4. Faktor pendapatan orang yang melakukan perjalanan
Pada umumnya orang mudah melakukan perjalanan kalau ia didukung oleh kondisi ekonomi yang mapan, walaupun jarak secara fisik jauh.
Kaitannya dengan pendidikan anak, aksesbilitas dapat dikatakan sebagai pendorong maupun penghambat kelancaran pendidikan dengan cara melihat:
1. Jarak dari rumah ke sekolah
Jarak dari rumah ke sekolah yang jauh tentu akan membutuhkan waktu tempuh yang lebih lama jika dibandingkan dengan tempat tinggal anak yang
dekat dengan sekolah. Hal ini merupakan kendala bagi anak yang bertempat tinggal jauh dari sekolah ditambah lagi tidak adanya transportasi yang
mendukung sebagai alat yang digunakan untuk menuju ke sekolah. 2.

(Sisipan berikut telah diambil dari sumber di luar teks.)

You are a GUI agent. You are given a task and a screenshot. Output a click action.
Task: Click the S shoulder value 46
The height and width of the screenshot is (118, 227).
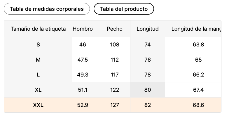(x=83, y=45)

Alat transportasi yang digunakan Transportasi yang dimaksud adalah tersedianya sarana transportasi yang dapat
dipakai atau digunakan untuk menuju kesekolah, dapat berupa kendaraan pribadi maupun kendaraan umum.
3. Biaya transportasi
Akan menjadi penghambat bagi kelancaran pendidikan apabila diperlukan biaya transportasi yang tidak sedikit untuk menuju kesekolah, sebaliknya
apabila biaya transportasi yang dikeluarkan tidak memerlukan biaya yang banyak maka kecil kemungkinan untuk ditemui kendala terhadap kelancaran
pendidikan. 4.
Fasilitas jalan Fasilitas jalan disini maksudnya adalah kondisi jalan, apakah kondisi jalan
sulit untuk di lewati ataukah mudah untuk dilewati kendaraan pribadi maupun kendaraan umum
Lokasi SMA Negeri 16 dan SMK Palapa ini jauh dari jalan raya dan tidak ada angkutan umum yang melintas menuju kesekolah tersebut dari jalan raya.
Kaitannya dengan pendidikan, bagi mereka yang tergolong dalam kondisi ekonomi rendah tanpa ada fasilitas transportasi pribadi yang dapat digunakan
untuk sekolah serta tidak ada alat transportasi umum untuk mengakses sekolah, maka hal tersebut akan menjadi penghambat dalam keberlangsungan pendidikan
anak yang bertempat tinggal jauh dari sekolah.